Question

The number of entrees purchased in a single order at a Noodles & Company restaurant has had an historical average of 1.7 entrees per order. On a particular Saturday afternoon, a random sample of 48 Noodles orders had a mean number of entrees equal to 2.1 with a standard deviation equal to 1.01. At the 2 percent level of significance, does this sample show that the average number of entrees per order was greater than expected?

Answer 1

Yes, this sample show that the average number of entrees per order was greater than expected.

Explanation:

We are given that the number of entrees purchased in a single order at a Noodles & Company restaurant has had an historical average of 1.7 entrees per order. For this a random sample of 48 Noodles orders had a mean number of entrees equal to 2.1 with a standard deviation equal to 1.01.

We have to test that the average number of entrees per order was greater than expected or not.

Let, Null Hypothesis,
`H_0` :
`\mu` = 1.7 {means that the average number of entrees per order was same as expected of 1.7 entrees per order}

Alternate Hypothesis,
`H_1` :
`\mu` > 1.7 {means that the average number of entrees per order was greater than expected of 1.7 entrees per order}

The test statistics that will be used here is One sample t-test statistics;

T.S. =
`(Xbar-\mu)/((s)/(√(n) ) )` ~
`t_n_-_1`

where, Xbar = sample mean number of entrees = 2.1

s = sample standard deviation = 1.01

n = sample of Noodles = 48

So, test statistics =
`(2.1-1.7)/((1.01)/(√(48) ) )` ~
`t_4_7`

= 2.744

Now, at 2% significance level the critical value of t at 47 degree of freedom in t table is given as 2.148. Since our test statistics is more than the critical value of t which means our test statistics will lie in the rejection region. So, we have sufficient evidence to reject our null hypothesis.
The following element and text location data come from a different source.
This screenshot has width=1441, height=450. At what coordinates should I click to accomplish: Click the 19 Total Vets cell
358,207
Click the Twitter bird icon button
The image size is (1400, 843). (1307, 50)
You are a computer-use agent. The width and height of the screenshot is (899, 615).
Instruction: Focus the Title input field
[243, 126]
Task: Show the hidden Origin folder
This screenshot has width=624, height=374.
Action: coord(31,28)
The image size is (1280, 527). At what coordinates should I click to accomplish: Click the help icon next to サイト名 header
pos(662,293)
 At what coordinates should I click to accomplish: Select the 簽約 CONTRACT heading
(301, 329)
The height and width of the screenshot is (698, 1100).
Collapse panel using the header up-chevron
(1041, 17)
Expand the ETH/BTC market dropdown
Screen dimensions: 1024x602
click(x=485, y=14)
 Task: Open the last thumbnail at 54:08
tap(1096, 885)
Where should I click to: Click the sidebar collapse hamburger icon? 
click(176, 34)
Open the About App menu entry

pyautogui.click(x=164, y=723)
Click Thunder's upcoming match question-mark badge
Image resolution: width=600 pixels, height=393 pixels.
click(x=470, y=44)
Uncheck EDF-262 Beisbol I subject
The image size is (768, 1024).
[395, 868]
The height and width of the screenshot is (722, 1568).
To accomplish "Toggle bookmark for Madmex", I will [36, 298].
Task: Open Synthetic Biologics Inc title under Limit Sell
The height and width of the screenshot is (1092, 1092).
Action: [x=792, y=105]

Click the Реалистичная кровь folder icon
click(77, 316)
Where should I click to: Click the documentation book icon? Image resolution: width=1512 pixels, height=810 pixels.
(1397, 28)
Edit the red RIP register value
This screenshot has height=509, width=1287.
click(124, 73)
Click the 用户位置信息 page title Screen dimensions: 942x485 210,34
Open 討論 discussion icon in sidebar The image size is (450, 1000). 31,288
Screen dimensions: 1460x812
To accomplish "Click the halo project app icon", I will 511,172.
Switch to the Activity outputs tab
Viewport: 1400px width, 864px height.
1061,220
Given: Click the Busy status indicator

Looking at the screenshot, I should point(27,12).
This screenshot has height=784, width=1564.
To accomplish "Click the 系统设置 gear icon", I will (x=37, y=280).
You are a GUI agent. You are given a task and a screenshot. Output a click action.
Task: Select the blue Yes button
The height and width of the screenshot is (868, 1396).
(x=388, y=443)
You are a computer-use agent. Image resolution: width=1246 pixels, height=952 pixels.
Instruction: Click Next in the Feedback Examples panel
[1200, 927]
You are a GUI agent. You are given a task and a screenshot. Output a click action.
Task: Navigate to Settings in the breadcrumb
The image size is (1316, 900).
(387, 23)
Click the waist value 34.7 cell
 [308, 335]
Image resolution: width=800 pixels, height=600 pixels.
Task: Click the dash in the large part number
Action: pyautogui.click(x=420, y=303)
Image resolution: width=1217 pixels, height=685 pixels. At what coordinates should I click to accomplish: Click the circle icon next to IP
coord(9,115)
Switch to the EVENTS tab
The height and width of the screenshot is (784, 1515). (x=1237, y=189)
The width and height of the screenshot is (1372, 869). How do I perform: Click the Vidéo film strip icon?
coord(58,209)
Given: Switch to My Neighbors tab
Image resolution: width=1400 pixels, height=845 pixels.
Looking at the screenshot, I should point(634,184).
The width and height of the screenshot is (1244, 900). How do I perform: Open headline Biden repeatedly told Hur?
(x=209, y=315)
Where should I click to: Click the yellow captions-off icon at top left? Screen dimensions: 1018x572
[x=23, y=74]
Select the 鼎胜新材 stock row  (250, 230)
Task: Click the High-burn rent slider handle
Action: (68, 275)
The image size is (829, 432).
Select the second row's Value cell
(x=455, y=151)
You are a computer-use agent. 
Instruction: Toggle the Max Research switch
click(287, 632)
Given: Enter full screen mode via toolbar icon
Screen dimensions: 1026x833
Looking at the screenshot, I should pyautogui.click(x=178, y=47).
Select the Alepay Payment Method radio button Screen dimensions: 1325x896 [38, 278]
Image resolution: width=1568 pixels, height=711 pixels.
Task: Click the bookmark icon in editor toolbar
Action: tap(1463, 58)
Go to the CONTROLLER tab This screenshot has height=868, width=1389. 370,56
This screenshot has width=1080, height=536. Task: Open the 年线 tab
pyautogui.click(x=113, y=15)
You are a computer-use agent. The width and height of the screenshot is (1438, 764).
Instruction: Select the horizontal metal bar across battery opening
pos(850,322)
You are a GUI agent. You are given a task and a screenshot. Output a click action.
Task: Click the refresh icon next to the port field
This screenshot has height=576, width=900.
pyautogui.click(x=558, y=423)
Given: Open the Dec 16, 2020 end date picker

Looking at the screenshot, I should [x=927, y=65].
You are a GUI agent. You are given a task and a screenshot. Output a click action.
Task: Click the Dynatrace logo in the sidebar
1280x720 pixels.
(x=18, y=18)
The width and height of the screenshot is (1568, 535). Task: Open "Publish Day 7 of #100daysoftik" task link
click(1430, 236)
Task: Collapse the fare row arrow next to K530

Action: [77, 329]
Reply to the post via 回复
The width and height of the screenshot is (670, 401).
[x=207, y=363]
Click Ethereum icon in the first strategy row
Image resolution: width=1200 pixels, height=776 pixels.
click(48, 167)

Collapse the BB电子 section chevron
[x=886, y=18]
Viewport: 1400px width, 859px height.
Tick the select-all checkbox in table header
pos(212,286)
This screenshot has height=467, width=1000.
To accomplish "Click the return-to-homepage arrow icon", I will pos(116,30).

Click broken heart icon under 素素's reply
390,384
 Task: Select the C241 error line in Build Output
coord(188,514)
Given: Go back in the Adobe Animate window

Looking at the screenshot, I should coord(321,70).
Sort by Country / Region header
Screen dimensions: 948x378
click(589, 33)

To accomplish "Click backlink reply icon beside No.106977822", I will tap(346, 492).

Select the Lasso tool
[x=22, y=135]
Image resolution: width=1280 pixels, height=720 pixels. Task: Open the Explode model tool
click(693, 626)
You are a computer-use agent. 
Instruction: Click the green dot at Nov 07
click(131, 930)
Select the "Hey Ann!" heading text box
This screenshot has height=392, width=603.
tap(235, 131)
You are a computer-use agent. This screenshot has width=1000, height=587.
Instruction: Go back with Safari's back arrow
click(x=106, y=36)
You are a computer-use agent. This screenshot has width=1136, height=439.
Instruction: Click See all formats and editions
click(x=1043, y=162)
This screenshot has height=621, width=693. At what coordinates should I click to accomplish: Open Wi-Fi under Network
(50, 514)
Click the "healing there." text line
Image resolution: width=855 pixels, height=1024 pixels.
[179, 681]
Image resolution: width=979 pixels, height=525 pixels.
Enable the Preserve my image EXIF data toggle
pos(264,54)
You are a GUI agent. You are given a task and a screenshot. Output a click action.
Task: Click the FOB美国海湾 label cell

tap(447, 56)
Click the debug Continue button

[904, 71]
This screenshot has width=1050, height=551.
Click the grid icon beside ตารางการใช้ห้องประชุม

Therefore, we conclude that the average number of entrees per order was greater than expected.

Answer 2

`t=(2.1-1.7)/((1.01)/(√(48)))=2.744`

`p_v =P(t_((47))>2.744)=0.0043`

If we compare the p value and the significance level given
`\alpha=0.02` we see that
`p_v<\alpha` so we can conclude that we have enough evidence to reject the null hypothesis, and we can conclude that the true mean is higher than 1,7 entrees per order at 2% of signficance.

Explanation:

Data given and notation

`\bar X=2.1` represent the mean

`s=1.01` represent the sample standard deviation

`n=48` sample size

`\mu_o =1.7` represent the value that we want to test

`\alpha=0.02` represent the significance level for the hypothesis test.

t would represent the statistic (variable of interest)

`p_v` represent the p value for the test (variable of interest)

State the null and alternative hypotheses.

We need to conduct a hypothesis in order to check if the mean is higher than 1.7, the system of hypothesis would be:

Null hypothesis:
`\mu \leq 1.7`

Alternative hypothesis:
`\mu > 1.7`

If we analyze the size for the sample is > 30 but we don't know the population deviation so is better apply a t test to compare the actual mean to the reference value, and the statistic is given by:

`t=(\bar X-\mu_o)/((s)/(√(n)))` (1)

t-test: "Is used to compare group means. Is one of the most common tests and is used to determine if the mean is (higher, less or not equal) to an specified value".

Calculate the statistic

We can replace in formula (1) the info given like this:

`t=(2.1-1.7)/((1.01)/(√(48)))=2.744`

P-value

The first step is calculate the degrees of freedom, on this case:

`df=n-1=48-1=47`

Since is a one side test the p value would be:

`p_v =P(t_((47))>2.744)=0.0043`

Conclusion

If we compare the p value and the significance level given
`\alpha=0.02` we see that
`p_v<\alpha` so we can conclude that we have enough evidence to reject the null hypothesis, and we can conclude that the true mean is higher than 1,7 entrees per order at 2% of signficance.